--- DATA SHOWN ---
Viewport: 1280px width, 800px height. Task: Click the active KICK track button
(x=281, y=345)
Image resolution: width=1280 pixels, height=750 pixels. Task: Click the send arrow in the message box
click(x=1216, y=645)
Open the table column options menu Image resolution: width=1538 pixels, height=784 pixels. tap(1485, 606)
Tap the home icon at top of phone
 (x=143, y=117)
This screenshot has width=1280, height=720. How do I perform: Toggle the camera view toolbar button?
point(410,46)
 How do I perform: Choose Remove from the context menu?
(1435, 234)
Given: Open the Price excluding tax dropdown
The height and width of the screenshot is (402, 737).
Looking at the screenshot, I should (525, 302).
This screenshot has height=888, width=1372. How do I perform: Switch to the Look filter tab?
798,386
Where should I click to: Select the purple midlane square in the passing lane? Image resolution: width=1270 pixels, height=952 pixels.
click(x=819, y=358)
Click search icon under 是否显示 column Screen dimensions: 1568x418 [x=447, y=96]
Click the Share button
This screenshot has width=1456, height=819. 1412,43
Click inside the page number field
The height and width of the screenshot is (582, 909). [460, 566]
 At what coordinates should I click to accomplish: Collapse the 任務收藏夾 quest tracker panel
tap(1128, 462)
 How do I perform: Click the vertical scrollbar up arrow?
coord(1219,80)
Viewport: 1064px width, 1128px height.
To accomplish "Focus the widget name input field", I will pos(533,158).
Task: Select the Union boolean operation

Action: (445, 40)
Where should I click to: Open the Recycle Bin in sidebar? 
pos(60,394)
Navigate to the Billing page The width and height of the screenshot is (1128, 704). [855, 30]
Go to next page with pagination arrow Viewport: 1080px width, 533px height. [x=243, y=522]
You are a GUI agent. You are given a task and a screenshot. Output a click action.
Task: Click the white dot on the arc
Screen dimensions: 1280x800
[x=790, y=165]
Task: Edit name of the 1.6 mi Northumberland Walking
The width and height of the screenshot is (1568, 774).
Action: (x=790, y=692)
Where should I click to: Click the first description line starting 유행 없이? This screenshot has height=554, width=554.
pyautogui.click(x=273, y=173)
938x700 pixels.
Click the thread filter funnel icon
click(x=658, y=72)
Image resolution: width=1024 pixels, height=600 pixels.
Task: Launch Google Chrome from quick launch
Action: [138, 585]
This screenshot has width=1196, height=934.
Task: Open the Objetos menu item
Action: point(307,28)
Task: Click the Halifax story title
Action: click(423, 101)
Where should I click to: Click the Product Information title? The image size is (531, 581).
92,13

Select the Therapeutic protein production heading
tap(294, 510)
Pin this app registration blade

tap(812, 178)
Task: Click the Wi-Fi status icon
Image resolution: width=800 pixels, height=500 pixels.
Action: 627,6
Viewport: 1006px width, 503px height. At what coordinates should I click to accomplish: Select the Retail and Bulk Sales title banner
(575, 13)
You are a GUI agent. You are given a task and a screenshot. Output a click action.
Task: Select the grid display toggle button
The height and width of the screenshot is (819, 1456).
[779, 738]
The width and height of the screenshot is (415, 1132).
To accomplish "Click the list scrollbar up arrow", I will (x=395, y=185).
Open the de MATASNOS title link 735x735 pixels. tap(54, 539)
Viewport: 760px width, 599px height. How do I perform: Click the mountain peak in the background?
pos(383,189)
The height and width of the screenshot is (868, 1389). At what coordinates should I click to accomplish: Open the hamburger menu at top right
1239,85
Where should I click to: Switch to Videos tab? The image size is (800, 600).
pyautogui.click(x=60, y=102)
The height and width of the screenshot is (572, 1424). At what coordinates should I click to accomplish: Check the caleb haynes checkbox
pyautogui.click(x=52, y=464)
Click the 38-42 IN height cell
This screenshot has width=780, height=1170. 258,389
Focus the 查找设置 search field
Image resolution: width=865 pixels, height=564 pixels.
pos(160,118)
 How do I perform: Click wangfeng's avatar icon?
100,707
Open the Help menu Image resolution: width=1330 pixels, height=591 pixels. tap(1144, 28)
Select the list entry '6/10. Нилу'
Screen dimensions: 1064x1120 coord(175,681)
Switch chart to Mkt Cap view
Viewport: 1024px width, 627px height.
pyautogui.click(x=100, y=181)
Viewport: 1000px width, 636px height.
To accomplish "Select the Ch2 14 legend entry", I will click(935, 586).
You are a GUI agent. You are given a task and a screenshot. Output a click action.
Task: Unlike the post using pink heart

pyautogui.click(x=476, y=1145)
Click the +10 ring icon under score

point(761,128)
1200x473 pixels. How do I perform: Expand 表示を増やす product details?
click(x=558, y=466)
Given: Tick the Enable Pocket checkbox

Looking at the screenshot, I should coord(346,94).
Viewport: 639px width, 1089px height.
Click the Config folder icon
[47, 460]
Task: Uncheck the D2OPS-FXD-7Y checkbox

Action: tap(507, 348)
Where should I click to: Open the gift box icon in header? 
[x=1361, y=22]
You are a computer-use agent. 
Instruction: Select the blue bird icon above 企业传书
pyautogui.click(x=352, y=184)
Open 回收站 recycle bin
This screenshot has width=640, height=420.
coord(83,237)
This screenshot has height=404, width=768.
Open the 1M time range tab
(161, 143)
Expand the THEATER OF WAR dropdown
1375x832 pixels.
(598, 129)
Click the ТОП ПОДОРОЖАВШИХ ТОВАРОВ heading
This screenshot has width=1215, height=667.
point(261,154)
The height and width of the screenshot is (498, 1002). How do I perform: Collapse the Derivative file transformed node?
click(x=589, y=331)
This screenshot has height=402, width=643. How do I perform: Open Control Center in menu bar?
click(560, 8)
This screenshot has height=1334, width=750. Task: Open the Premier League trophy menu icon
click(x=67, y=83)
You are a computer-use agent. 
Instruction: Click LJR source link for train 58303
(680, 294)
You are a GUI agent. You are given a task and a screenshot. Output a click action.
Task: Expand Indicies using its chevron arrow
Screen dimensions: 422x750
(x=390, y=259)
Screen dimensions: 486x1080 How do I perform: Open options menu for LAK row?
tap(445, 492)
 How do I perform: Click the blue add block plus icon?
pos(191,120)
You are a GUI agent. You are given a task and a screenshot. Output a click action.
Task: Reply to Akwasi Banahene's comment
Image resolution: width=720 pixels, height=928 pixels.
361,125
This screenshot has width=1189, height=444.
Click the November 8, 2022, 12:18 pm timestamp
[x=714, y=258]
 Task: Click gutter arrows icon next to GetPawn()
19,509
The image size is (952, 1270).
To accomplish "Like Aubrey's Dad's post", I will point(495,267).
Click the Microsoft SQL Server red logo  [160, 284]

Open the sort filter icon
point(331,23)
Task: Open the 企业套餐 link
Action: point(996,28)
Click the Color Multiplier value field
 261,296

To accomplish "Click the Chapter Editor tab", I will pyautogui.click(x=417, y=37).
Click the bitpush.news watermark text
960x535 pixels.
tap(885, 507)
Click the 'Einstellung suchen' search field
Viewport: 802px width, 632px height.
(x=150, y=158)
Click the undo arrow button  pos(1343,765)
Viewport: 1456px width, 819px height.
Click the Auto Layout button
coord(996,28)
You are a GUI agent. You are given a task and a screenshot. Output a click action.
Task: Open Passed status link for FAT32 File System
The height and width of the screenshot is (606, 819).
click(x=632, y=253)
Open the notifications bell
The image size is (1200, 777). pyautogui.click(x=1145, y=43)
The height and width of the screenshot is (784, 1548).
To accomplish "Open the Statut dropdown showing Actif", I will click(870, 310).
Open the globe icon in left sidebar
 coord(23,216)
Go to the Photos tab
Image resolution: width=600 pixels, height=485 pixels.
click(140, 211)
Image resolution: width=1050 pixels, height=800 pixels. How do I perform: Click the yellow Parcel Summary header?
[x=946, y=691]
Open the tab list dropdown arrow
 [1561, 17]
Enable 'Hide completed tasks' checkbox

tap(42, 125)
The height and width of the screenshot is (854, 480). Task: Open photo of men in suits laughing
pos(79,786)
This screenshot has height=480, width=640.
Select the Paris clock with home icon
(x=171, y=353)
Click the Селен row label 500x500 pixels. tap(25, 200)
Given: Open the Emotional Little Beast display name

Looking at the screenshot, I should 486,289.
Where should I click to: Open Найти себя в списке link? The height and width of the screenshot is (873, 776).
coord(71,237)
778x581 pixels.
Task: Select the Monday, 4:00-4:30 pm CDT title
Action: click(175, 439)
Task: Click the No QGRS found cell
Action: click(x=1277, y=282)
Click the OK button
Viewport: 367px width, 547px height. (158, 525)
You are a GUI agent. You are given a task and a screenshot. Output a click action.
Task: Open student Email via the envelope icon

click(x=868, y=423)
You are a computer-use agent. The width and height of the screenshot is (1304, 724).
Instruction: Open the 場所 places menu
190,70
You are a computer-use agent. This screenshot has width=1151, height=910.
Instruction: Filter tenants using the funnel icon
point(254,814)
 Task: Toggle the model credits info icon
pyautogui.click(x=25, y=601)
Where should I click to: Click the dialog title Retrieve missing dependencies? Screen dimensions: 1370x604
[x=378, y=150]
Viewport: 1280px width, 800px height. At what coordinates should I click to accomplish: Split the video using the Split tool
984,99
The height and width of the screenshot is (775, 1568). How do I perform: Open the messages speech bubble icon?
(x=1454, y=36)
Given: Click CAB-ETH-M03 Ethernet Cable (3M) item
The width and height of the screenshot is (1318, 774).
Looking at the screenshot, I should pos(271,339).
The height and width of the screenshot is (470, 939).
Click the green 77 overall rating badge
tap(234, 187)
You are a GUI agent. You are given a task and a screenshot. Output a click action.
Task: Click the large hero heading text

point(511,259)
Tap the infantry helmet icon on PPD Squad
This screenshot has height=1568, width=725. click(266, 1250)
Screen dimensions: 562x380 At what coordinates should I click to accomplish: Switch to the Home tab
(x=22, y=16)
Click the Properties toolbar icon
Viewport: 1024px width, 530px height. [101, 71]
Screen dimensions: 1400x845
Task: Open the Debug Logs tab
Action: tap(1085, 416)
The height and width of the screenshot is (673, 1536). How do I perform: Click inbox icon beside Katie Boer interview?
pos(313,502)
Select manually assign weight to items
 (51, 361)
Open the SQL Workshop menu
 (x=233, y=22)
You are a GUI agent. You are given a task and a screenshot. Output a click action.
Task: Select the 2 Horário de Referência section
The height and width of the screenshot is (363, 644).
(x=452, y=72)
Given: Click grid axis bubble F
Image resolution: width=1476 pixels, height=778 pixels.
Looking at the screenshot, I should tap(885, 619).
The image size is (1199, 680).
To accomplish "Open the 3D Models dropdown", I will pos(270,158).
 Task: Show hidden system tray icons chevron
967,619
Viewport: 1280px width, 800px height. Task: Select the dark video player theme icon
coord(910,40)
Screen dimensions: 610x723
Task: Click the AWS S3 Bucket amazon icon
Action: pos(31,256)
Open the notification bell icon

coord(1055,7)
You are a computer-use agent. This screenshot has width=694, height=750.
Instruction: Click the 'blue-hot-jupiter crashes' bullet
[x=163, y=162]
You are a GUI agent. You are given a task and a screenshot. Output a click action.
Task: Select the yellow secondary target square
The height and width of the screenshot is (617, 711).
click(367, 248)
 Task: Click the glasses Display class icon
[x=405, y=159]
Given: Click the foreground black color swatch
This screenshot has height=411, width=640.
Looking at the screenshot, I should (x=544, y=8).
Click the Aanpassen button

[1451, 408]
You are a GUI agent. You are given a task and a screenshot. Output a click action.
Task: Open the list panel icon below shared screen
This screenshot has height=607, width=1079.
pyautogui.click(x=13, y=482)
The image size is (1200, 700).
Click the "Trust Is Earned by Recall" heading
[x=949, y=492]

--- EXERCISE ---
Please give the number of lines with "grid" in the entries above, and write no other text.

--- REPLY TO THE TASK ---
2